Americans have seen the news story about the governor of Georgia hosting a prayer vigilto ask God for rain to help the drought stricken state.
They prayed yesterday and they are expecting showers tonight. Not exactly a speedy response on the part of the almighty.
Ignoring the whole “separation of church and state” bit here, I would like an answer to this one:
Suppose they held the prayer vigil on a warm cloudless day, just like they had yesterday, with the satellite images and radar and meteorologists all saying there was no chance of rain coming for the next 5 days. Right as they finished clouds rolled in and the rain started coming down. I don’t mean a little mist but a real downpour. Would that be considered proof that there is a God or would it still be chalked up to a coincidence and fluke weather pattern creating an unprecedented meteorological event?

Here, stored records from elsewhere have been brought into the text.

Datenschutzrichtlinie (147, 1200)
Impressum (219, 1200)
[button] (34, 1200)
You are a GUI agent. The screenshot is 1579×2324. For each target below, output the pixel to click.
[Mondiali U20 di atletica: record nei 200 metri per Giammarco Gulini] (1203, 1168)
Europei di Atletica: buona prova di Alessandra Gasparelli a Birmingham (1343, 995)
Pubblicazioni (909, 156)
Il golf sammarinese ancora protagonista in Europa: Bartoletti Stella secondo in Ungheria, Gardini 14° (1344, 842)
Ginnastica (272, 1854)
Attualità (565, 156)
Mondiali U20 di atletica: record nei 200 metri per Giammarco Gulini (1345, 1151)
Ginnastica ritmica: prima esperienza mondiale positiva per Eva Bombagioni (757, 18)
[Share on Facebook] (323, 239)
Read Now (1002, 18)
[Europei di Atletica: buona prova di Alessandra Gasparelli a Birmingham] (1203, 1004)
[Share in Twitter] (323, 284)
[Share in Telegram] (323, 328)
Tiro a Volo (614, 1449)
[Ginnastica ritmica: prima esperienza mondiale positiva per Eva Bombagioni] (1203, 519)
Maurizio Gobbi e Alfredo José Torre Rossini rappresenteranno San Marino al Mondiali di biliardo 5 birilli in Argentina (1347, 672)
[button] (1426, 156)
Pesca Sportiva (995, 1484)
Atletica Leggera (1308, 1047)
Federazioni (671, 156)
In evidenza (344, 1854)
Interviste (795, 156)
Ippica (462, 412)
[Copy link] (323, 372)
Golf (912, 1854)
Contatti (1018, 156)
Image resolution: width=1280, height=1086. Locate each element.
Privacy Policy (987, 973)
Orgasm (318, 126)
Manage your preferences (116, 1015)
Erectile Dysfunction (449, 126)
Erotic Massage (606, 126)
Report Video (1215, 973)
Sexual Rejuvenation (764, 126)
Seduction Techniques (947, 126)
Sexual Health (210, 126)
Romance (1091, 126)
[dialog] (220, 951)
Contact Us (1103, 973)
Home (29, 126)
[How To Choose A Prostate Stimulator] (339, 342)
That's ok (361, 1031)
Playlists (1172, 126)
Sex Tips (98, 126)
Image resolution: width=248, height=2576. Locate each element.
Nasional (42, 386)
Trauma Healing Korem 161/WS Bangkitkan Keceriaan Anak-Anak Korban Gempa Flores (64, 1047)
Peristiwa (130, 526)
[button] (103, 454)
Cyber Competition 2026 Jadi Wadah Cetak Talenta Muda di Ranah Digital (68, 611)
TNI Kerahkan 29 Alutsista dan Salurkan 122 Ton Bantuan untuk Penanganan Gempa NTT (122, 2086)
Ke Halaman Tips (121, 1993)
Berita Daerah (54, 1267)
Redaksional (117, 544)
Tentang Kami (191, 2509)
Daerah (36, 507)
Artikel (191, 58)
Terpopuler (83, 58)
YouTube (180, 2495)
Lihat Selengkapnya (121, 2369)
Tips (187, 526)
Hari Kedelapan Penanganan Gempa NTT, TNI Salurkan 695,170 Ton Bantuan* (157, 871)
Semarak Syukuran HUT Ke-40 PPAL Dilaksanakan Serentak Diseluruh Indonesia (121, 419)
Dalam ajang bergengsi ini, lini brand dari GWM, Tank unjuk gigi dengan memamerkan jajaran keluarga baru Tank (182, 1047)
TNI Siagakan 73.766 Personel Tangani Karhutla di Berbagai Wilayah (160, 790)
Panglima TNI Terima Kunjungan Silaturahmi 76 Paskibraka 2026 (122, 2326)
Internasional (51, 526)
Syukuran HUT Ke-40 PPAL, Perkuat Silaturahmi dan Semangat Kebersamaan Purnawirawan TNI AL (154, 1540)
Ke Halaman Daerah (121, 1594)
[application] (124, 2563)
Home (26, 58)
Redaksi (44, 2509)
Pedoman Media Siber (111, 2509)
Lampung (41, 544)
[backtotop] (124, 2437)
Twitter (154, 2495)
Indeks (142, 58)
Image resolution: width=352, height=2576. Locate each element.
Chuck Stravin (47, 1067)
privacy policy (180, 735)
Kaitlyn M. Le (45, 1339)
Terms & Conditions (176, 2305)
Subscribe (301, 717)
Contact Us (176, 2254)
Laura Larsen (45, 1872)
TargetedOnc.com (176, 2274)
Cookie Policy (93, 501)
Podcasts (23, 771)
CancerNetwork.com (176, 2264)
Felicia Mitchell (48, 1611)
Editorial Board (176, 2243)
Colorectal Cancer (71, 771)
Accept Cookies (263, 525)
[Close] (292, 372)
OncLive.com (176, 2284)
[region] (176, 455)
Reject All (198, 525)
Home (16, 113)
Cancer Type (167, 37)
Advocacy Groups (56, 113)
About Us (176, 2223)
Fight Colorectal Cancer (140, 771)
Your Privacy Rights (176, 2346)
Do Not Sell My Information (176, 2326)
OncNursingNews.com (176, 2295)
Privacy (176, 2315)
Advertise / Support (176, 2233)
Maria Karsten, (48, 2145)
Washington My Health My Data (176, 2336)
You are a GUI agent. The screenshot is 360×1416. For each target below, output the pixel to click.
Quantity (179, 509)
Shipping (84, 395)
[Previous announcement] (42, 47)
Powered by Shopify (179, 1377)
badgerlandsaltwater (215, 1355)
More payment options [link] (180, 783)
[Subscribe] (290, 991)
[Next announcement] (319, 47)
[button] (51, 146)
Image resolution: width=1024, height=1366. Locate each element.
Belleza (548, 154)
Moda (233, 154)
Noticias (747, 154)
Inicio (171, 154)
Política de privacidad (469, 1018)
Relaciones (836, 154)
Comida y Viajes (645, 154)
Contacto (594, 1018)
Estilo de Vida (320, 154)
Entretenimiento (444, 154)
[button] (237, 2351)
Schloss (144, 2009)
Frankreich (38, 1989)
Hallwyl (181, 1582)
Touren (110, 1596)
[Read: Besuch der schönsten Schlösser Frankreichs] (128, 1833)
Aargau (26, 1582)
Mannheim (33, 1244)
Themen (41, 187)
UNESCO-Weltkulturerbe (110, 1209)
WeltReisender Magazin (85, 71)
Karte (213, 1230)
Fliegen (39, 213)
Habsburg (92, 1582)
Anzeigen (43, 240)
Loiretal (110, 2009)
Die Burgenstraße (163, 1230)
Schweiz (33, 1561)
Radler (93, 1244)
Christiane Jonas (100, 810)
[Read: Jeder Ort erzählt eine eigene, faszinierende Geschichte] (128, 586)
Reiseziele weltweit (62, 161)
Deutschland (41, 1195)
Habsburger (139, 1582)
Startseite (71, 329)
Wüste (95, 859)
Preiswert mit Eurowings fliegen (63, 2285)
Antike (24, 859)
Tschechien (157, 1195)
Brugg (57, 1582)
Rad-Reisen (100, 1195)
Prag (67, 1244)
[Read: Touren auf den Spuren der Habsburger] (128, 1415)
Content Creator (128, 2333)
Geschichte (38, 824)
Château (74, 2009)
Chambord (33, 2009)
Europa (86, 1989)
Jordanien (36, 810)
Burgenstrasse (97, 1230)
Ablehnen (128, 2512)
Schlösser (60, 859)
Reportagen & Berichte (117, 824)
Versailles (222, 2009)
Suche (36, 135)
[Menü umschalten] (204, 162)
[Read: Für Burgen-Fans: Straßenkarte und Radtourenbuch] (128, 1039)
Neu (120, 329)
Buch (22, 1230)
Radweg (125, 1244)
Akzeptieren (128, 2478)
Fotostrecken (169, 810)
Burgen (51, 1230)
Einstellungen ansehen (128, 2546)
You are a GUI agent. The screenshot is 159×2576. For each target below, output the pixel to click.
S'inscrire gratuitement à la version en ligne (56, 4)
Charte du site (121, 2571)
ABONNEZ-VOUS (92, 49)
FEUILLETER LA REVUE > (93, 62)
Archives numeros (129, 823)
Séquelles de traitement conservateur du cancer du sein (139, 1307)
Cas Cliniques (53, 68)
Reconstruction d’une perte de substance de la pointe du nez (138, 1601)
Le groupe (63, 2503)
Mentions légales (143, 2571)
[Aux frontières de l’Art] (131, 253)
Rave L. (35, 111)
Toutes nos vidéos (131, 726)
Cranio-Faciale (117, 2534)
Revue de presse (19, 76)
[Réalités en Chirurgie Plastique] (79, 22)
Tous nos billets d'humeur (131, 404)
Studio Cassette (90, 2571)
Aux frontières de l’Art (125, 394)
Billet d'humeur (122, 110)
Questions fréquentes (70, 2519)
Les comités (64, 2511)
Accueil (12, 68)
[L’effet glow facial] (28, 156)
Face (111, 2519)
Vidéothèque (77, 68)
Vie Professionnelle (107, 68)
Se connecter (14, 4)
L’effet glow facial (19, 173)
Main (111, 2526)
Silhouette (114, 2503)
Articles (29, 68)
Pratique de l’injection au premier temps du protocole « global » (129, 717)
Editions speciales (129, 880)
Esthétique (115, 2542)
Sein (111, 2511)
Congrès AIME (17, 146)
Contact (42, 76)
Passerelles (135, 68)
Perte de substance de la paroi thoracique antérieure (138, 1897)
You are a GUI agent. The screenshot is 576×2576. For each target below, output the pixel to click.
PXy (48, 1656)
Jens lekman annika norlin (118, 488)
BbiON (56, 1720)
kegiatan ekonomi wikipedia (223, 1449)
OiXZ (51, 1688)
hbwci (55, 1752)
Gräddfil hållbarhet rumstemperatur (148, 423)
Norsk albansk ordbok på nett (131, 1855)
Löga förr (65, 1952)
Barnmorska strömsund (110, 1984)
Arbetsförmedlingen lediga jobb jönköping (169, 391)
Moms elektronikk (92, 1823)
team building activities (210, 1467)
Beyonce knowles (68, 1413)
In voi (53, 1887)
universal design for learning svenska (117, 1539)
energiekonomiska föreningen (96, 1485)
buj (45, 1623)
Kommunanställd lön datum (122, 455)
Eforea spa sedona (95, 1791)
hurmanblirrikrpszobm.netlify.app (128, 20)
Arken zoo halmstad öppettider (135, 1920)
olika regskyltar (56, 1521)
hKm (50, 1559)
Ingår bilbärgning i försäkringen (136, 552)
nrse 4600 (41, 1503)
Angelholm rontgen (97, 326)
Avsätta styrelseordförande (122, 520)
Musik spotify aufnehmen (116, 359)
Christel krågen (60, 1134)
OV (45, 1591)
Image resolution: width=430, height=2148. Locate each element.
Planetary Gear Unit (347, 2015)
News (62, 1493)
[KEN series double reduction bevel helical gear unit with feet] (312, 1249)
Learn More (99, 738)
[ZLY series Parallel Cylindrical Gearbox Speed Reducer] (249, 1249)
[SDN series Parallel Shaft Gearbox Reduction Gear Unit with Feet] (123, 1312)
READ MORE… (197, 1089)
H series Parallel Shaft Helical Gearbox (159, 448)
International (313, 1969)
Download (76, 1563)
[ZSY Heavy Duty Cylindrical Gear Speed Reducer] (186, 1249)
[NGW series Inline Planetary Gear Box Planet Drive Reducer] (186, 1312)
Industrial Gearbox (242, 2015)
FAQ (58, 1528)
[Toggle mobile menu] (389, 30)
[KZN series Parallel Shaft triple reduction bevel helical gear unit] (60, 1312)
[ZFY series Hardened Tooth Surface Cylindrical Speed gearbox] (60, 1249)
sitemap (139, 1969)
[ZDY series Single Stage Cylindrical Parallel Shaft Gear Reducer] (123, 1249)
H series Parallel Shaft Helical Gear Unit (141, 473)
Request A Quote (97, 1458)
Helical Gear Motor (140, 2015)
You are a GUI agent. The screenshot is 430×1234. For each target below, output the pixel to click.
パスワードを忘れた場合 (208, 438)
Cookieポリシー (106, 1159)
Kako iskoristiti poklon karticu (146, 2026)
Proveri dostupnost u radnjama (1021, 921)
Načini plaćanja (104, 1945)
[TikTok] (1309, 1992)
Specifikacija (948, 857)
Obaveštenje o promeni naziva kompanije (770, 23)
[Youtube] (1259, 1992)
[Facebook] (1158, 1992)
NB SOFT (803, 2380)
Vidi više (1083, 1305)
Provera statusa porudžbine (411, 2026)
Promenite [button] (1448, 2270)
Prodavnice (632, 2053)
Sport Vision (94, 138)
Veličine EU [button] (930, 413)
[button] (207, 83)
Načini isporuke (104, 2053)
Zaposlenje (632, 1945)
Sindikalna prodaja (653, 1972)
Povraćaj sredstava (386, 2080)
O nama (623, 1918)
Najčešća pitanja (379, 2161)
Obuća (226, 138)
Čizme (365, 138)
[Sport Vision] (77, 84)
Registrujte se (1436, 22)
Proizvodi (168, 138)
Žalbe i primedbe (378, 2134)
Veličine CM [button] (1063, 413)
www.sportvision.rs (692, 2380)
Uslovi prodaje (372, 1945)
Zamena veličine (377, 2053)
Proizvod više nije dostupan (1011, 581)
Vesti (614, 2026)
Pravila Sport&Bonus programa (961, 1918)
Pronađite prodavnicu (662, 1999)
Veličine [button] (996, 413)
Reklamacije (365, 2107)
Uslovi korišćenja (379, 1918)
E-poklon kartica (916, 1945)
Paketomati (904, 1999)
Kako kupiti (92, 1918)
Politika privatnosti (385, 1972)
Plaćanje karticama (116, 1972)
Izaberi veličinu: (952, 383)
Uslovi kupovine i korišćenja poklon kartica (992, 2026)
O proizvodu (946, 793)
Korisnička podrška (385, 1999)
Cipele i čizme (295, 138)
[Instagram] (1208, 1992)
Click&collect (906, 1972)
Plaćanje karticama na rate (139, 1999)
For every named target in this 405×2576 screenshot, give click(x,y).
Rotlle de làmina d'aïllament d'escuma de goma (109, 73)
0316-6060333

If they are expecting rain tonight, I would guess that showers were in the extended forecast yesterday. Pretty convenient time to hold a prayer vigil, wouldn’t you say?
Reminds me of the Connecticut Yankee in King Arthur’s court.
Of course it would be considered a proof of God. America is filled to the brim with believers desperate for “proof”.
As for me, no I wouldn’t consider it proof. I’d consider it to be almost certainly an “unprecedented meteorological event”; that’s by far the most plausible explanation. There are so many other more plausible explanations than God; I’d believe fairies did it before I’d believe God did, because at least they make more logical sense and ignore fewer laws of physics. Or aliens with weather control machines, or Men in Black from the One World Order doing so as part of it’s Secular Zionist Communist Agenda.
God is at the bottom of the explanations to be considered.
The instruments were miscalibrated? The forecasters misinterpreted the data? Mass hysteria? LSD in the water supply?
It just seems like a tremendous leap to postulate “God.” Which god? How do you define god? Do you mean the Creater, He Who is All Things to All Men, Bigger Than the Universe deity? If you are going to assume a supernatural creature, why not a rain sprite? Why go all the way to god when a simpler imaginary creature fills the bill?
The cynic in me can’t help noticing that Sonny Perdue has twice called for prayer by the citizens of Georgia, and that each time he called for prayer, rain was already in the 10-day forecast.
In between those two calls for prayer, there were looong stretches with no rain at all in the 10-day forecast. I never saw Sonny tearfully praying for rain on the statehouse steps during those stretches.
I should have been clearer, sorry. What if the weather was clear and there was no chance of precipitation in the forecast? I didn’t mean yesterdays prayer vigil per se, I meant a day like that (warm, no clouds, etc.).
I wouldn’t accept it as “proof” of God but it would definitely make me look at what was considered a natural weather phenomenon.
Now see, I’d have to wonder why the “I love you, man!” god put them into a drought situation to begin with. I mean, if he could make it rain, why not just make it rain instead of causing trouble just for the hell of it? Is he unaware there’s a drought?
I get the same feeling from all this. Perdue has all but said it was mismanagement that got them where they are, why should god pull 'em out of the the fire?
As for the situation in the OP proving the existence of a supernatural entity which created the entire universe and is subject to the whims and wishes of humanity…yes. It would. Also, if I get in a horrible car accident and I have my lucky penny in my shoe and I walk away without a bruise…yes. That penny is lucky. If I didn’t have that penny, who knows what would’ve happened? I might be dead.
It is almost never rational to revise a well-established theory in light of a single observation. If you have a well-supported theory, you shouldn’t discard it every time you come upon a stubborn piece of counter-evidence. Rather, you try to explain the counterevidence within the context of the theory. Eventually, enough such troublesome and unexplainable pieces of counterevidence may build up that the theory ends up being overthrown by another. But it is a misrepresentation of science (and indeed of rationality) that falsification takes only one observation. That’s not how science works, and that’s not how it ought to work. Thomas Kuhn talks quite a bit about this whole process in The Structure of Scientific Revolutions.
Oh, so I guess the point is if you are an atheist, this one observation, though suggestive, shouldn’t necessarily force you to instantly convert to theism.